Dataset entries
————

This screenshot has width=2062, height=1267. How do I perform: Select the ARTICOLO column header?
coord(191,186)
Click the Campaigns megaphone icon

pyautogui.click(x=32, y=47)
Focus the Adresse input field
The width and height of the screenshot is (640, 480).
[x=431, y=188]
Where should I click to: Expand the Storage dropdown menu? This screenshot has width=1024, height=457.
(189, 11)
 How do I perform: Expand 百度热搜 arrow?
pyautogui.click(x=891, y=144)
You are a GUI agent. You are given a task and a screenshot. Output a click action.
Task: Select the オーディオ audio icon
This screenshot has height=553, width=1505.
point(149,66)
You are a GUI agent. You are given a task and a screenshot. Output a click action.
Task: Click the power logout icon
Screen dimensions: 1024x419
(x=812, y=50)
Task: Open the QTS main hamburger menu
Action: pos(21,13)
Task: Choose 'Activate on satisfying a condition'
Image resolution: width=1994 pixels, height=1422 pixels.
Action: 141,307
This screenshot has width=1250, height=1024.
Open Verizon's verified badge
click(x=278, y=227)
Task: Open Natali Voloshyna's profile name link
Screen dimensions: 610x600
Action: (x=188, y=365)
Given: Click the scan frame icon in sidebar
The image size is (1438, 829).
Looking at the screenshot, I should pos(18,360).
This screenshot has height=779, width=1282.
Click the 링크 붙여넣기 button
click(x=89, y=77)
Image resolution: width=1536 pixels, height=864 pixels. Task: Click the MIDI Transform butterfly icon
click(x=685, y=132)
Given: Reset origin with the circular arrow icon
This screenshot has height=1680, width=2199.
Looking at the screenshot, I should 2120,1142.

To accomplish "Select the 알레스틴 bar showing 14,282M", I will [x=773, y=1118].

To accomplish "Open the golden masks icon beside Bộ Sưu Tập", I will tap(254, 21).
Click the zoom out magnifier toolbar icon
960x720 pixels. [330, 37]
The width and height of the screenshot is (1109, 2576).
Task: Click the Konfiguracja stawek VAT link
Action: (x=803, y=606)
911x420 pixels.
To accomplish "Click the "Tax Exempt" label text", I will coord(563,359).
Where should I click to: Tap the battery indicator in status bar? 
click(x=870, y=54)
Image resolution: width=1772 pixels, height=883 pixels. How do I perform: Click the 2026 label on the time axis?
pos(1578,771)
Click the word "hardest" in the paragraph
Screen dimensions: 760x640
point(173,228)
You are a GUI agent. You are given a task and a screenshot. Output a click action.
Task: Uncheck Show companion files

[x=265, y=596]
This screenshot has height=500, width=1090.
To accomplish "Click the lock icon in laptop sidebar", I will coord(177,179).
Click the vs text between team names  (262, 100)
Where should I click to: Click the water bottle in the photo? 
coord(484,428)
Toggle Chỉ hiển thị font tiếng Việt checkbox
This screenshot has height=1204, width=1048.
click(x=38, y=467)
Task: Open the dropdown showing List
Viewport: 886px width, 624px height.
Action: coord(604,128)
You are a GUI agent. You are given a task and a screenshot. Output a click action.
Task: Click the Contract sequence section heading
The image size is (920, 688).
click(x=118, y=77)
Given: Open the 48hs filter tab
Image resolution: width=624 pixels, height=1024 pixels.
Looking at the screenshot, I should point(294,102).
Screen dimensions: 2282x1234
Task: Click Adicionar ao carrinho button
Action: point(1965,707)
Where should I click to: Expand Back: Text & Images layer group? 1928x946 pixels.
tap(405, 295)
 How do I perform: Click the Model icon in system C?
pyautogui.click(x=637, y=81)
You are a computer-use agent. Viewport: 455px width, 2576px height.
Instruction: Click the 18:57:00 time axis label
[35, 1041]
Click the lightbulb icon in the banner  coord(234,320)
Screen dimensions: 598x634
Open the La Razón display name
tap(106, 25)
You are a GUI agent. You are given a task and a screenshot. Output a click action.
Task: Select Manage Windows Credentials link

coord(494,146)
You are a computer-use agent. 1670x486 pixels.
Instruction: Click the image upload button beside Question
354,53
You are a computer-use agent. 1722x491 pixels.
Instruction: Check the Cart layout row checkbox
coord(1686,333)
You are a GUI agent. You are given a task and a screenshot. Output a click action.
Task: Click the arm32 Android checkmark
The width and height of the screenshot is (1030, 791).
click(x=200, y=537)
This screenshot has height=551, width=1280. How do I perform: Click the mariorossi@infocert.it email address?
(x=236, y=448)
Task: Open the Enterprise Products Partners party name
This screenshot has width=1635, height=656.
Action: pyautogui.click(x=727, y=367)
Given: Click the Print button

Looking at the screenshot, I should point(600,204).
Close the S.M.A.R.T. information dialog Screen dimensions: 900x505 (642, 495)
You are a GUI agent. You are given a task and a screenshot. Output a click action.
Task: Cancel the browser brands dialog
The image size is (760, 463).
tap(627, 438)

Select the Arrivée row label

————

What you return must match the data above character for character.

Answer to this problem —
This screenshot has width=2062, height=1267. How do I perform: Select the ARTICOLO column header?
coord(191,186)
Click the Campaigns megaphone icon

pyautogui.click(x=32, y=47)
Focus the Adresse input field
The width and height of the screenshot is (640, 480).
[x=431, y=188]
Where should I click to: Expand the Storage dropdown menu? This screenshot has width=1024, height=457.
(189, 11)
 How do I perform: Expand 百度热搜 arrow?
pyautogui.click(x=891, y=144)
You are a GUI agent. You are given a task and a screenshot. Output a click action.
Task: Select the オーディオ audio icon
This screenshot has height=553, width=1505.
point(149,66)
You are a GUI agent. You are given a task and a screenshot. Output a click action.
Task: Click the power logout icon
Screen dimensions: 1024x419
(x=812, y=50)
Task: Open the QTS main hamburger menu
Action: pos(21,13)
Task: Choose 'Activate on satisfying a condition'
Image resolution: width=1994 pixels, height=1422 pixels.
Action: 141,307
This screenshot has width=1250, height=1024.
Open Verizon's verified badge
click(x=278, y=227)
Task: Open Natali Voloshyna's profile name link
Screen dimensions: 610x600
Action: (x=188, y=365)
Given: Click the scan frame icon in sidebar
The image size is (1438, 829).
Looking at the screenshot, I should pos(18,360).
This screenshot has height=779, width=1282.
Click the 링크 붙여넣기 button
click(x=89, y=77)
Image resolution: width=1536 pixels, height=864 pixels. Task: Click the MIDI Transform butterfly icon
click(x=685, y=132)
Given: Reset origin with the circular arrow icon
This screenshot has height=1680, width=2199.
Looking at the screenshot, I should 2120,1142.

To accomplish "Select the 알레스틴 bar showing 14,282M", I will [x=773, y=1118].

To accomplish "Open the golden masks icon beside Bộ Sưu Tập", I will tap(254, 21).
Click the zoom out magnifier toolbar icon
960x720 pixels. [330, 37]
The width and height of the screenshot is (1109, 2576).
Task: Click the Konfiguracja stawek VAT link
Action: (x=803, y=606)
911x420 pixels.
To accomplish "Click the "Tax Exempt" label text", I will coord(563,359).
Where should I click to: Tap the battery indicator in status bar? 
click(x=870, y=54)
Image resolution: width=1772 pixels, height=883 pixels. How do I perform: Click the 2026 label on the time axis?
pos(1578,771)
Click the word "hardest" in the paragraph
Screen dimensions: 760x640
point(173,228)
You are a GUI agent. You are given a task and a screenshot. Output a click action.
Task: Uncheck Show companion files

[x=265, y=596]
This screenshot has height=500, width=1090.
To accomplish "Click the lock icon in laptop sidebar", I will coord(177,179).
Click the vs text between team names  (262, 100)
Where should I click to: Click the water bottle in the photo? 
coord(484,428)
Toggle Chỉ hiển thị font tiếng Việt checkbox
This screenshot has height=1204, width=1048.
click(x=38, y=467)
Task: Open the dropdown showing List
Viewport: 886px width, 624px height.
Action: coord(604,128)
You are a GUI agent. You are given a task and a screenshot. Output a click action.
Task: Click the Contract sequence section heading
The image size is (920, 688).
click(x=118, y=77)
Given: Open the 48hs filter tab
Image resolution: width=624 pixels, height=1024 pixels.
Looking at the screenshot, I should point(294,102).
Screen dimensions: 2282x1234
Task: Click Adicionar ao carrinho button
Action: point(1965,707)
Where should I click to: Expand Back: Text & Images layer group? 1928x946 pixels.
tap(405, 295)
 How do I perform: Click the Model icon in system C?
pyautogui.click(x=637, y=81)
You are a computer-use agent. Viewport: 455px width, 2576px height.
Instruction: Click the 18:57:00 time axis label
[35, 1041]
Click the lightbulb icon in the banner  coord(234,320)
Screen dimensions: 598x634
Open the La Razón display name
tap(106, 25)
You are a GUI agent. You are given a task and a screenshot. Output a click action.
Task: Select Manage Windows Credentials link

coord(494,146)
You are a computer-use agent. 1670x486 pixels.
Instruction: Click the image upload button beside Question
354,53
You are a computer-use agent. 1722x491 pixels.
Instruction: Check the Cart layout row checkbox
coord(1686,333)
You are a GUI agent. You are given a task and a screenshot. Output a click action.
Task: Click the arm32 Android checkmark
The width and height of the screenshot is (1030, 791).
click(x=200, y=537)
This screenshot has height=551, width=1280. How do I perform: Click the mariorossi@infocert.it email address?
(x=236, y=448)
Task: Open the Enterprise Products Partners party name
This screenshot has width=1635, height=656.
Action: pyautogui.click(x=727, y=367)
Given: Click the Print button

Looking at the screenshot, I should point(600,204).
Close the S.M.A.R.T. information dialog Screen dimensions: 900x505 (642, 495)
You are a GUI agent. You are given a task and a screenshot. Output a click action.
Task: Cancel the browser brands dialog
The image size is (760, 463).
tap(627, 438)

Select the Arrivée row label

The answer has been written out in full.